We use ROC Curve and Youden’s Index to find the optimal cut-off.
## Type 'citation("pROC")' for a citation.
##
## Attaching package: 'pROC'
## The following objects are masked from 'package:stats':
##
## cov, smooth, var
# Predictng the probabilities on the dataset
mbadata$predicted_probs <- predict(logistic_model, mbadata, type = "response")
# Computing the ROC curve
roc_curve <- roc(mbadata$Placement, mbadata$predicted_probs)## Setting levels: control = Not Placed, case = Placed
## Setting direction: controls < cases
# Finding the optimal cut-off (Youden's Index)
optimal_cutoff <- coords(roc_curve, "best", ret = "threshold")
optimal_cutoff## threshold
## 1 0.7574337
check after the run:
Variables with p < 0.10 are retained. The model will better predict placement than using SSC_Percentage alone.
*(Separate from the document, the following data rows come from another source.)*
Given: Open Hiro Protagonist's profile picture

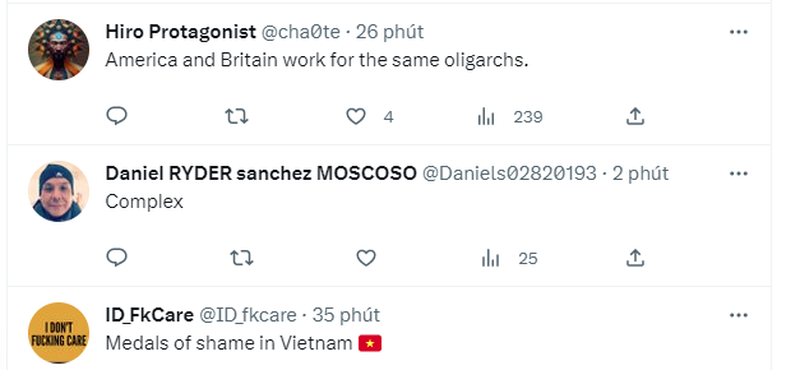Looking at the screenshot, I should (x=58, y=50).
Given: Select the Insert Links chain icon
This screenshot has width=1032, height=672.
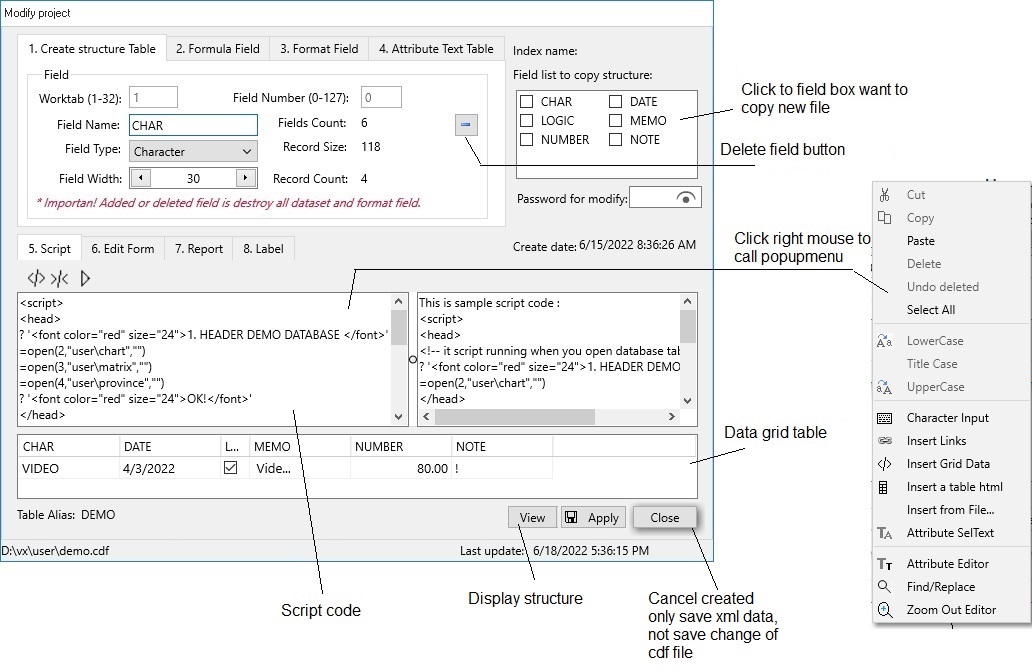Looking at the screenshot, I should point(886,440).
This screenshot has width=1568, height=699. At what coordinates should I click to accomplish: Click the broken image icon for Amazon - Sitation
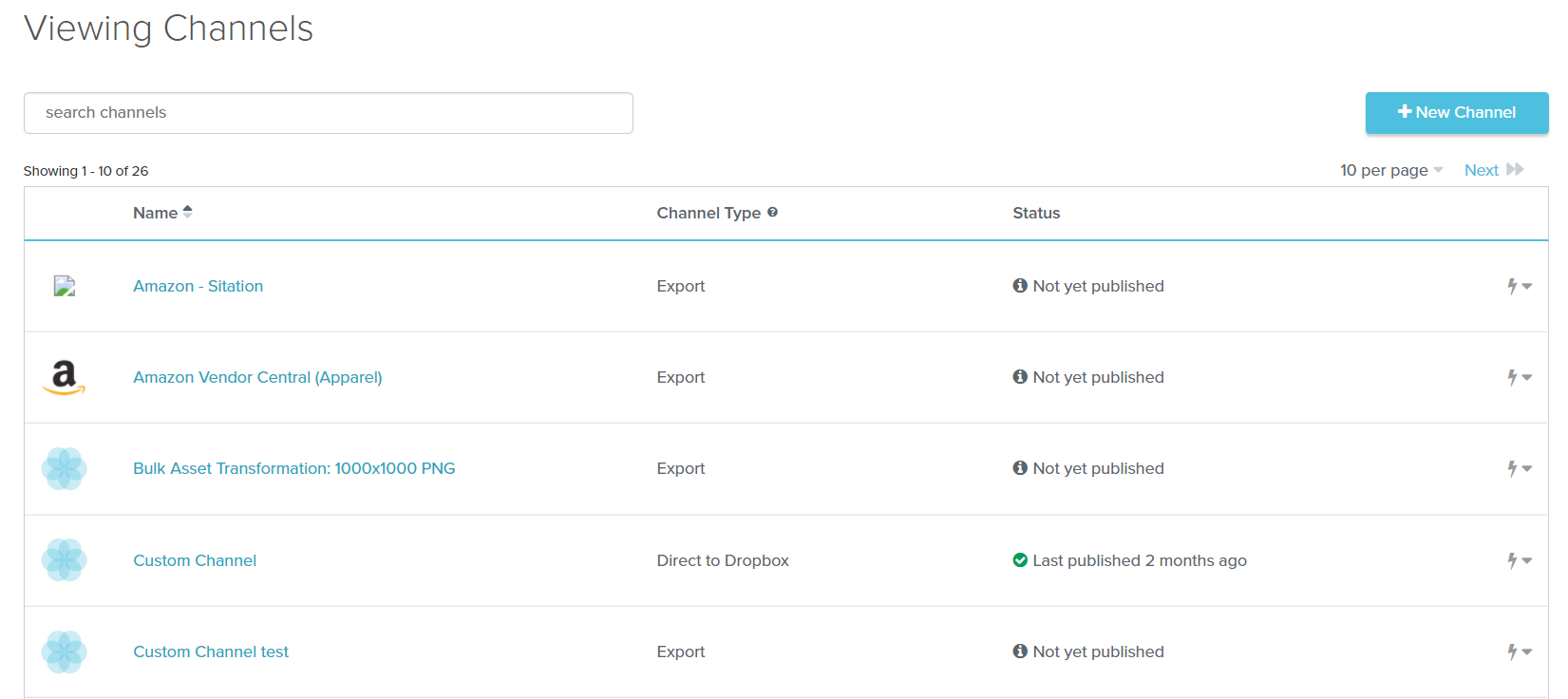[x=64, y=286]
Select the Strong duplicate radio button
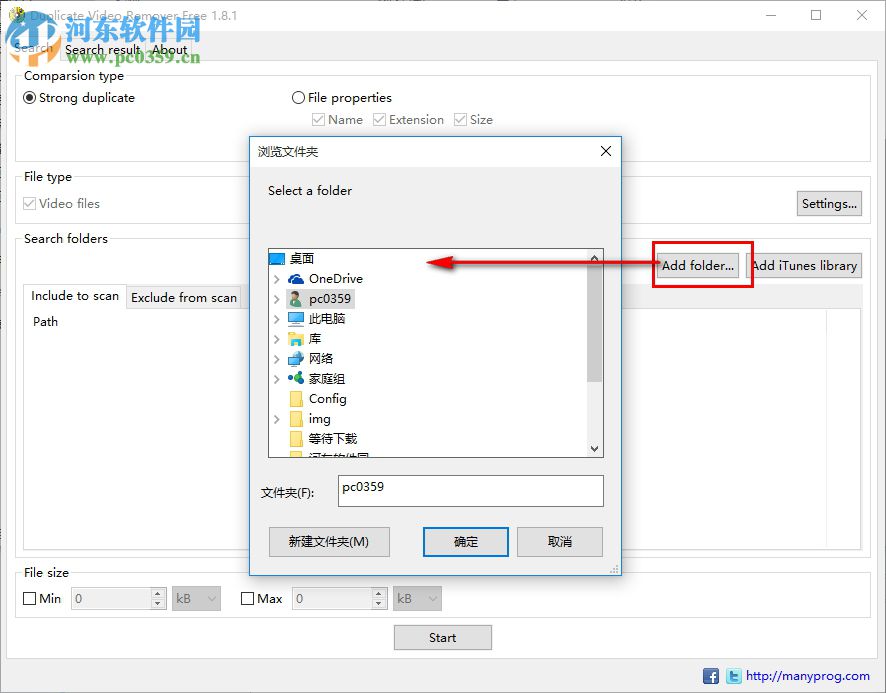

Model evaluation metrics like AIC, ROC, and confusion matrix should be checked.
## [1] "RegNo" "Gender" "Gender-B"
## [4] "Percent_SSC" "Board_SSC" "Board_CBSE"
## [7] "Board_ICSE" "Percent_HSC" "Board_HSC"
## [10] "Stream_HSC" "Percent_Degree" "Course_Degree"
## [13] "Degree_Engg" "Experience_Yrs" "Entrance_Test"
## [16] "S-TEST" "Percentile_ET" "Percent_MBA"
## [19] "S-TEST*SCORE" "Specialization_MBA" "Marks_Communication"
## [22] "Marks_Projectwork" "Marks_BOCA" "Placement"
## [25] "Placement_B" "Salary" "predicted_probs"
# Full logistic regression model with variables having p < 0.10
logistic_model_full <- glm(Placement ~ Percent_SSC + Percent_HSC + Percent_Degree +
Percentile_ET + Experience_Yrs + Marks_Communication,
data = mbadata, family = binomial)
# Model summary
summary(logistic_model_full)##
## Call:
## glm(formula = Placement ~ Percent_SSC + Percent_HSC + Percent_Degree +
## Percentile_ET + Experience_Yrs + Marks_Communication, family = binomial,
## data = mbadata)
##
## Coefficients:
## Estimate Std. Error z value Pr(>|z|)
## (Intercept) -0.011064 1.129659 -0.010 0.99219
## Percent_SSC 0.048633 0.014961 3.251 0.00115 **
## Percent_HSC -0.001807 0.013047 -0.139 0.88983
## Percent_Degree -0.004098 0.017239 -0.238 0.81210
## Percentile_ET 0.009300 0.004214 2.207 0.02731 *
## Experience_Yrs 0.317577 0.208915 1.520 0.12848
## Marks_Communication -0.032199 0.017434 -1.847 0.06477 .
## ---
## Signif. codes: 0 '***' 0.001 '**' 0.01 '*' 0.05 '.' 0.1 ' ' 1
##
## (Dispersion parameter for binomial family taken to be 1)
##
## Null deviance: 393.52 on 390 degrees of freedom
## Residual deviance: 372.76 on 384 degrees of freedom
## AIC: 386.76
##
## Number of Fisher Scoring iterations: 4
Cost of misclassifying a non-placeable student = 4 times misclassifying a placeable student. Adjust the cut-off threshold accordingly.
# Adjusting the cut-off using cost ratio (False Positive Cost / False Negative Cost = 4)
cost_sensitive_cutoff <- optimal_cutoff / (1 + (1/4))
cost_sensitive_cutoff## threshold
## 1 0.605947
Summary of Insights -
SSC_Percentage alone is a weak predictor of placement. Best predictors include Degree_Percentage, Entrance Test Percentile, Work Experience, and Communication Marks. Cost-sensitive classification suggests a lower cut-off for placement.
Conclusion -
The analysis provides valuable insights into student placement and salary prediction through the application of both statistical and machine learning models. While the Random Forest model was effective in capturing complex relationships among the variables, the linear model also provided a solid baseline for understanding key predictors, offering interpretability and insight into the relative importance of factors such as Percent_SSC, Percent_HSC, and Percentile_ET. The linear model’s coefficients allowed for a clear understanding of how each feature influences placement and salary outcomes, making it a useful tool for educational institutions. Moving forward, future work should focus on refining feature engineering, incorporating additional data sources, and exploring more advanced modelling techniques, including deep learning and ensemble methods, to further enhance predictive accuracy. These findings provide actionable insights that can help educational institutions improve career counselling, adapt curricula to job market demands, and ensure better alignment between student preparation and industry requirements.